- [EXERCISE DIRECTIONS] Print exactly the first lines of the records. Stop after the line containing "The height and width of the screenshot is (747, 1280).", and leave every picture out.

[SOURCE RECORDS Boundary: Start]

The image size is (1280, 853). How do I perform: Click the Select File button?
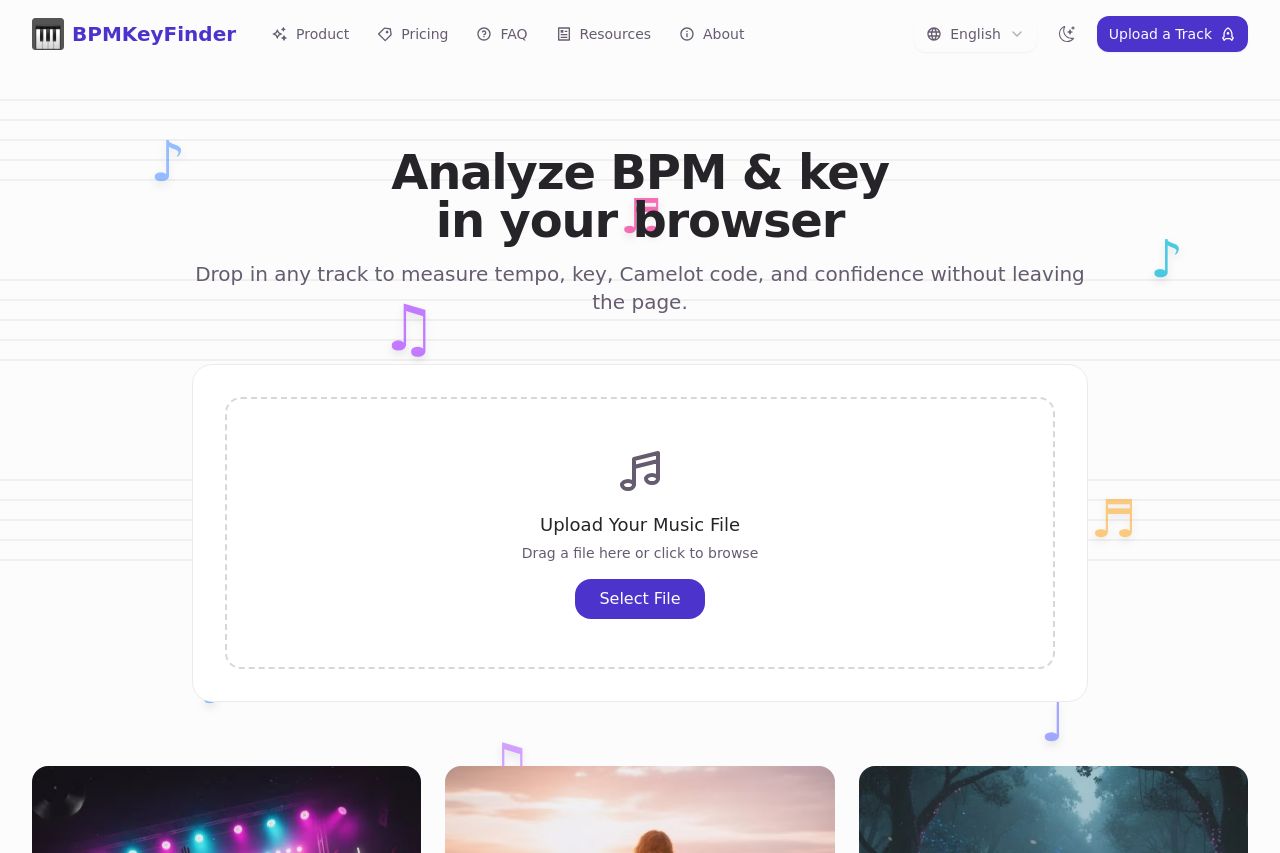coord(640,599)
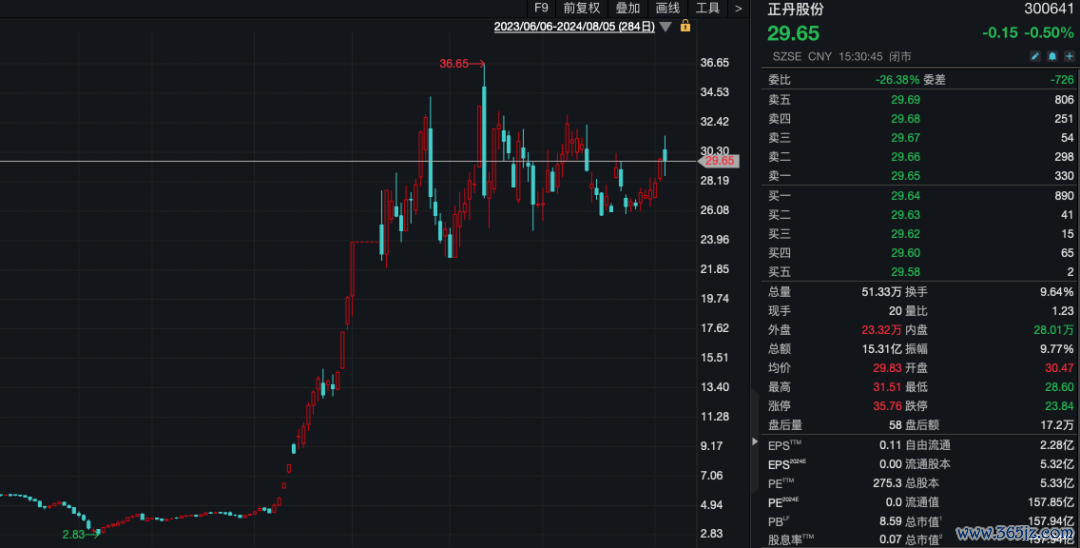The image size is (1080, 548).
Task: Expand the side panel arrow beside EPS
Action: (755, 441)
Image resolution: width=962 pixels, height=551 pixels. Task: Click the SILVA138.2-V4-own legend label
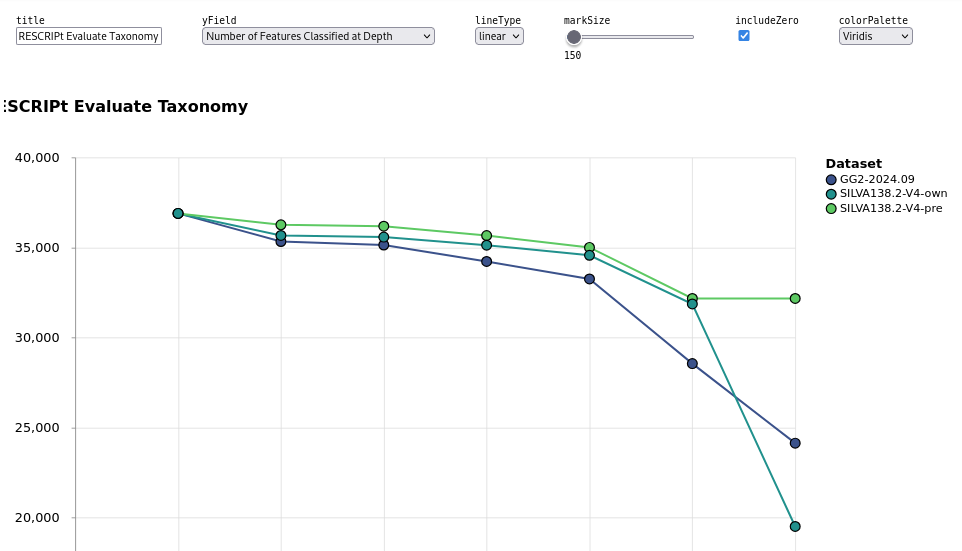coord(893,194)
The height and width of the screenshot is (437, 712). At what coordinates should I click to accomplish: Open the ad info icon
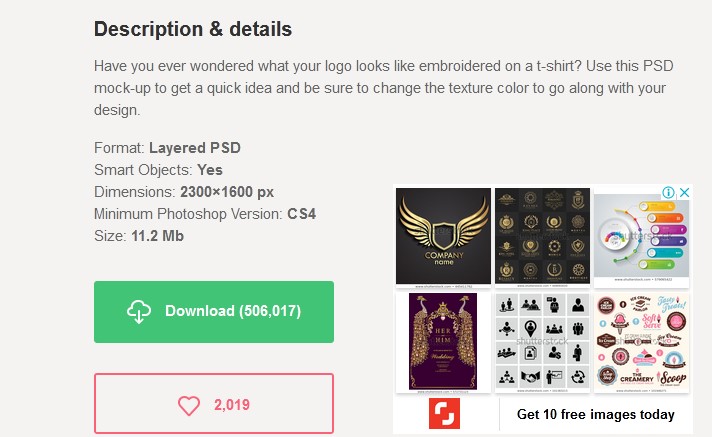(x=669, y=193)

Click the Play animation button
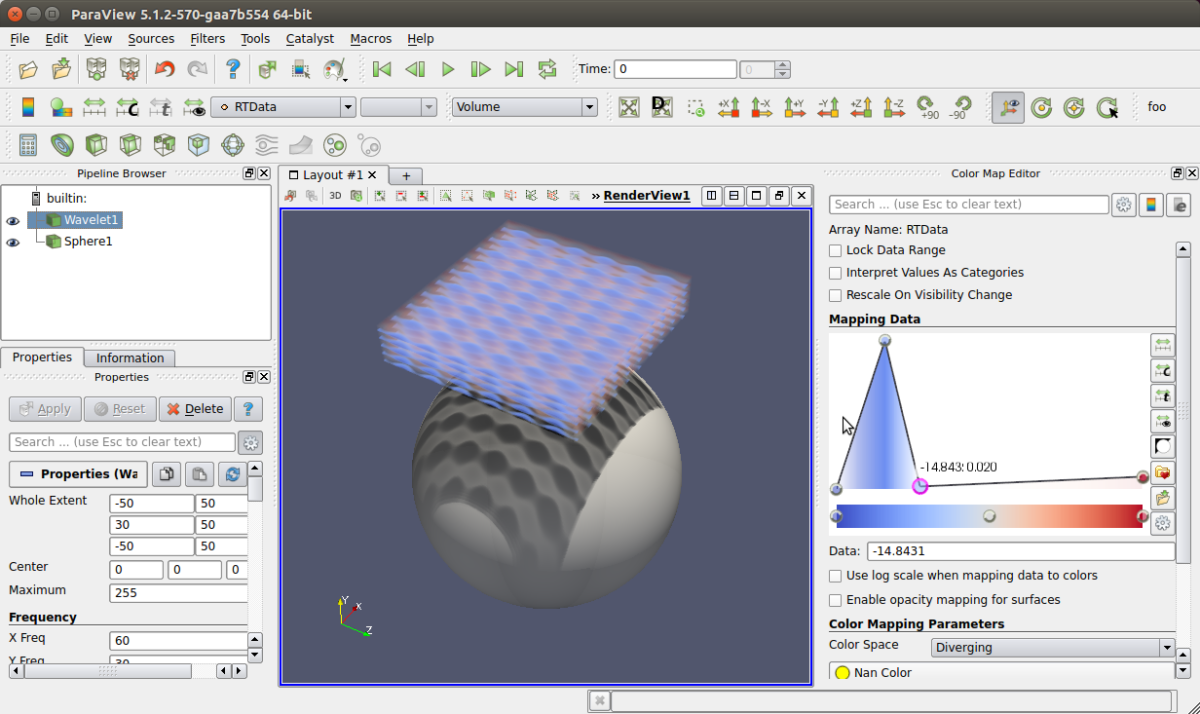pos(448,69)
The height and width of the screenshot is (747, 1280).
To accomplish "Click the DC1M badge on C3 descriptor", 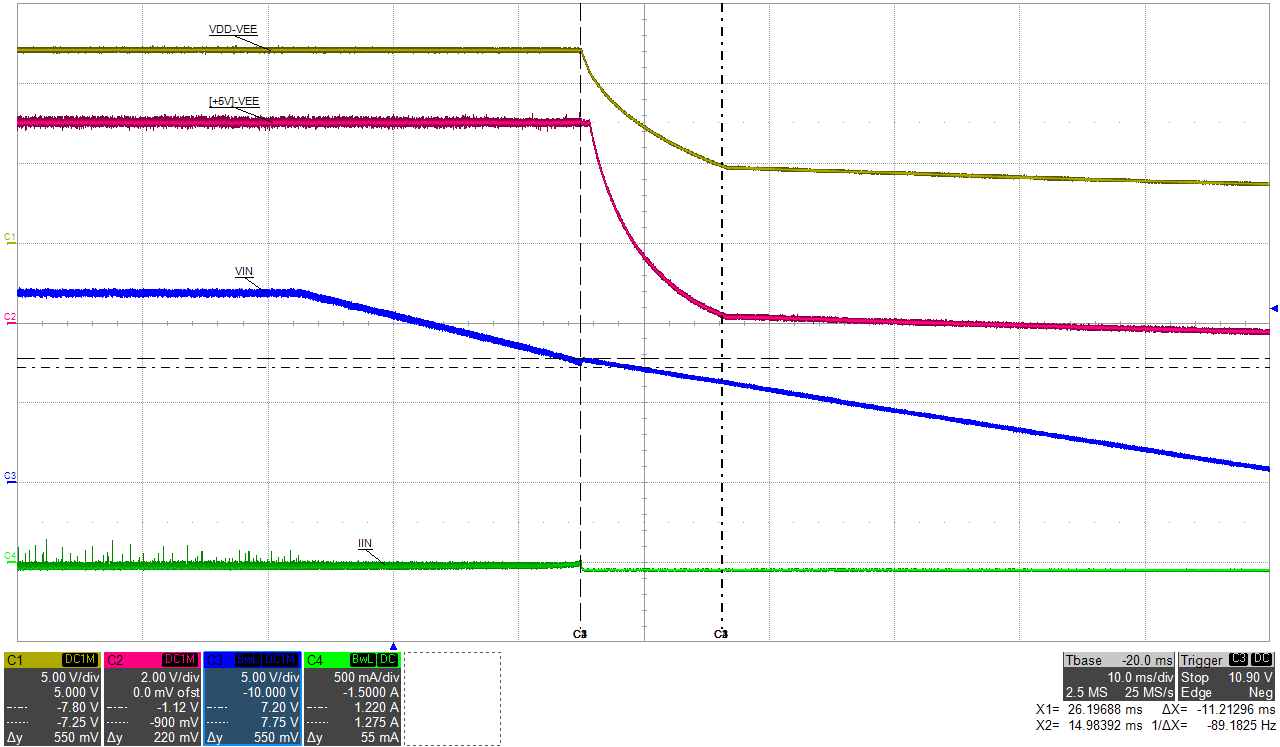I will [x=281, y=660].
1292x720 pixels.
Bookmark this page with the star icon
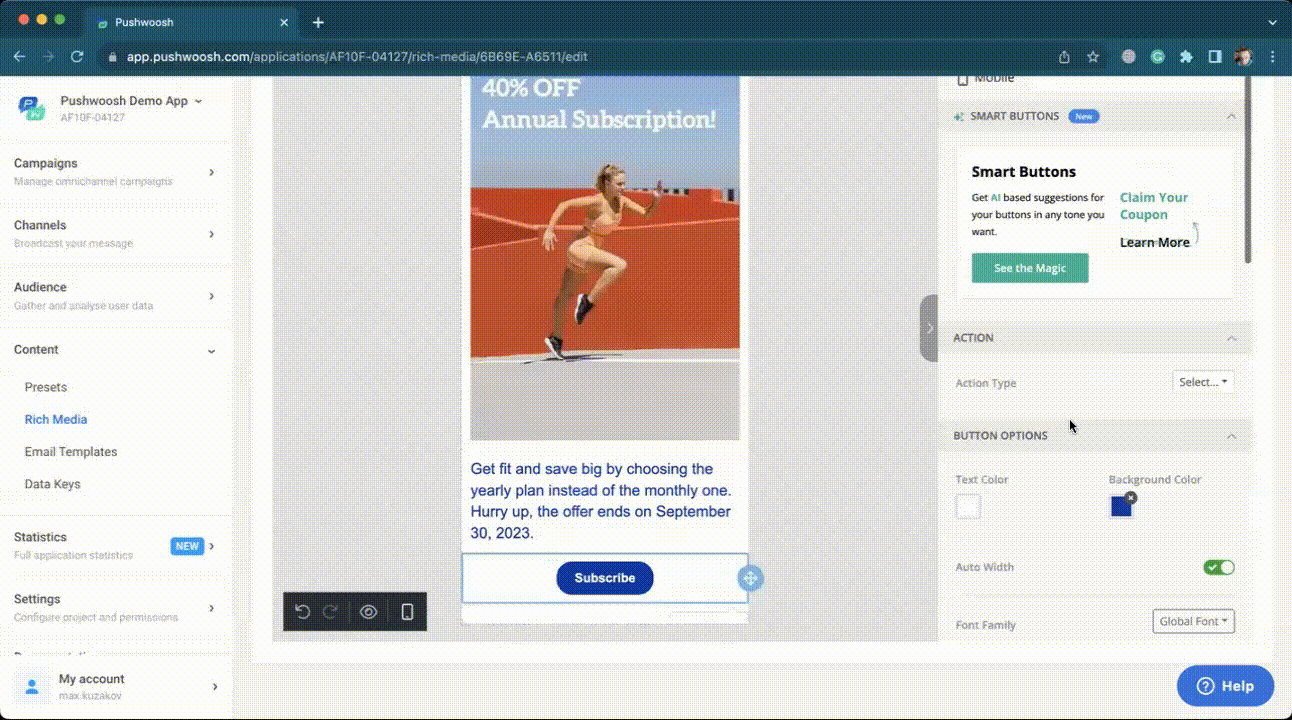pyautogui.click(x=1093, y=57)
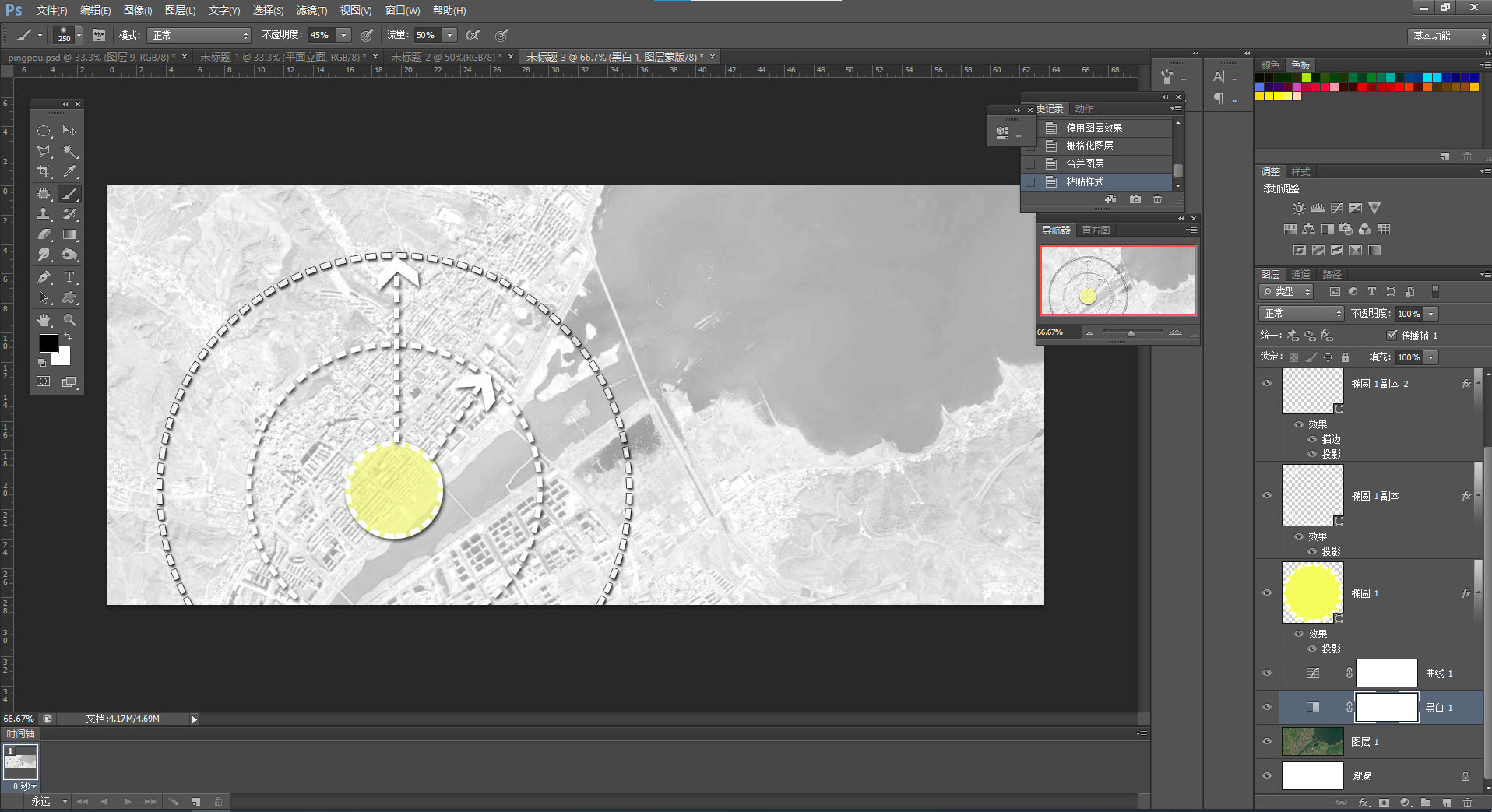Screen dimensions: 1492x812
Task: Open the 基本功能 workspace dropdown
Action: click(1448, 36)
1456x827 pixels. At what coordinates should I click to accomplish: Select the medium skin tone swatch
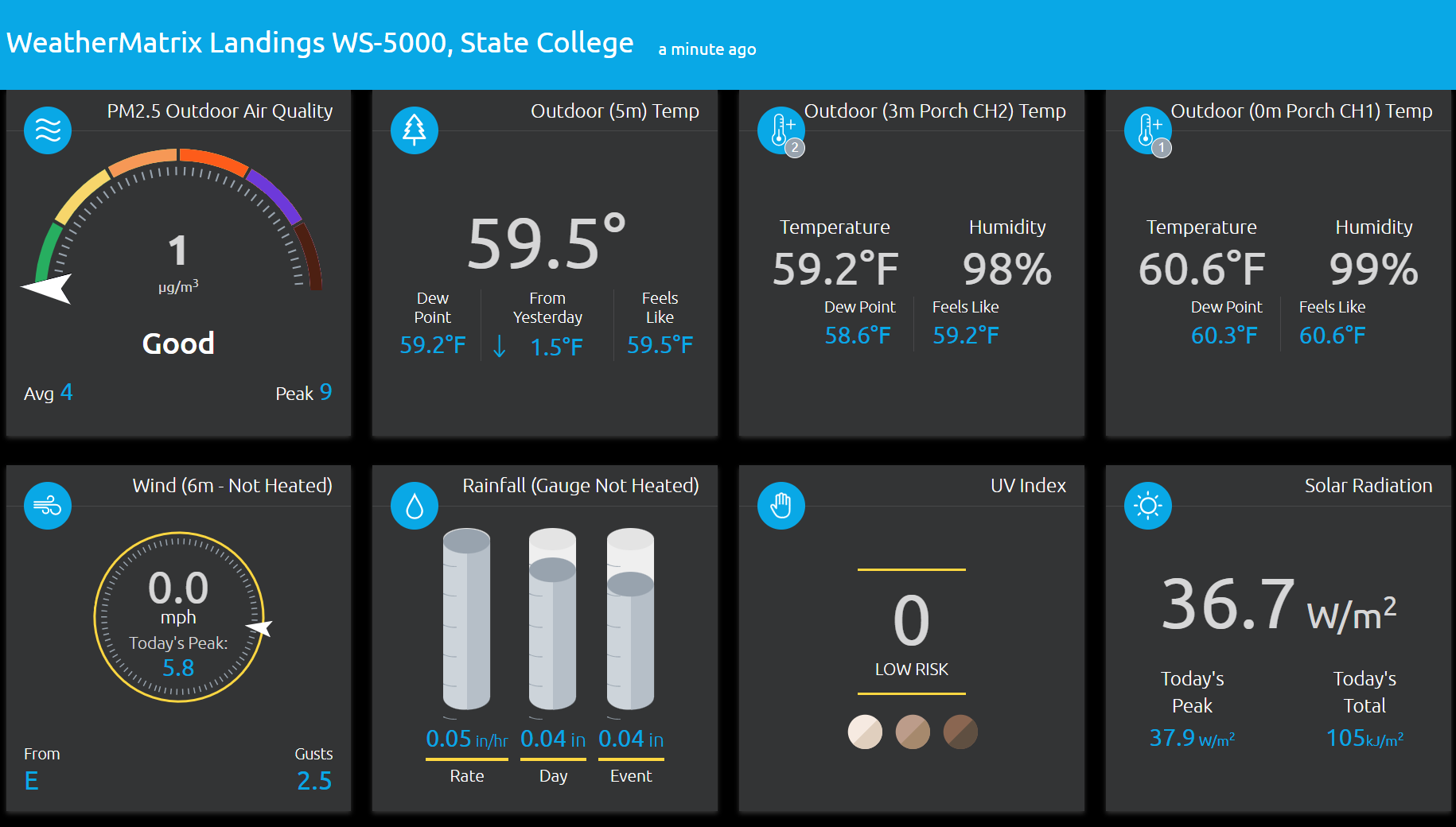click(913, 732)

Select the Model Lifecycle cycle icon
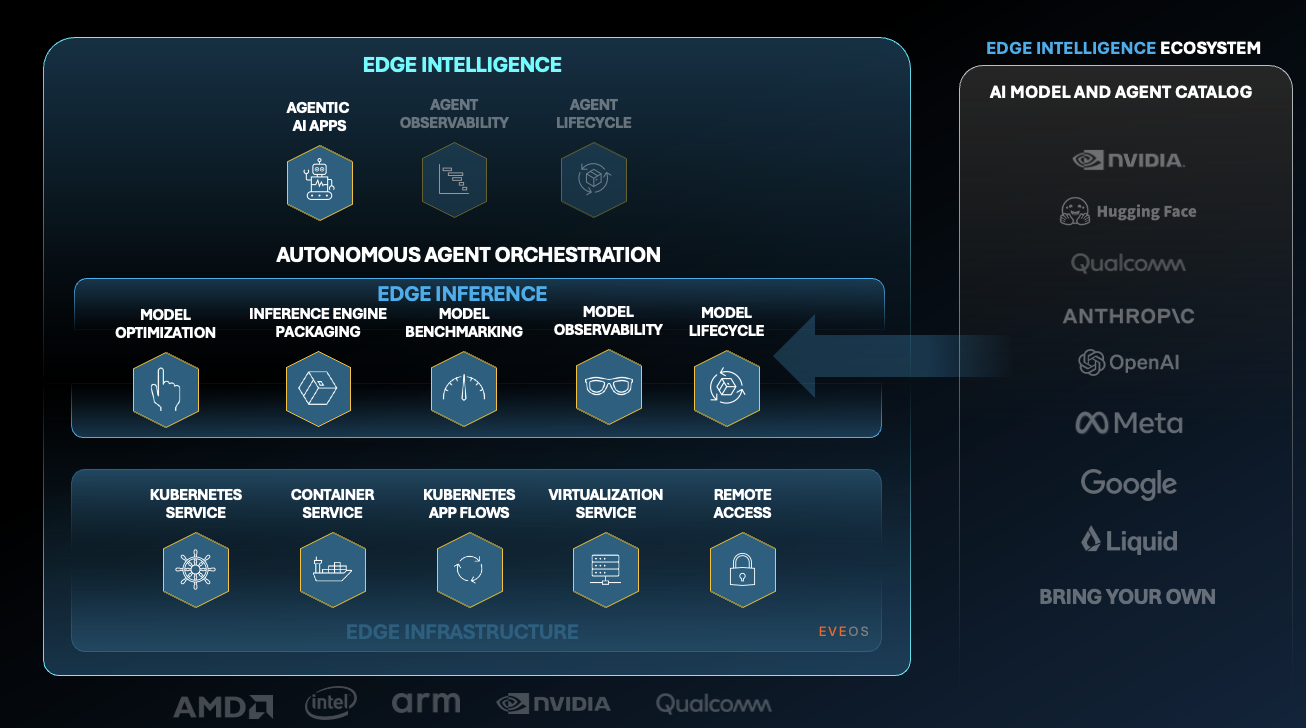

[SOURCE RECORDS Boundary: End]

- [ANSWER]
The image size is (1280, 853). How do I perform: Click the Select File button?
coord(640,599)
The image size is (1080, 548).
Task: Expand the side panel arrow beside EPS
Action: (755, 441)
Image resolution: width=962 pixels, height=551 pixels. Task: Click the SILVA138.2-V4-own legend label
coord(893,194)
The height and width of the screenshot is (437, 712). At what coordinates should I click to accomplish: Open the ad info icon
(x=669, y=193)

Click the Play animation button
pos(448,69)
The height and width of the screenshot is (747, 1280).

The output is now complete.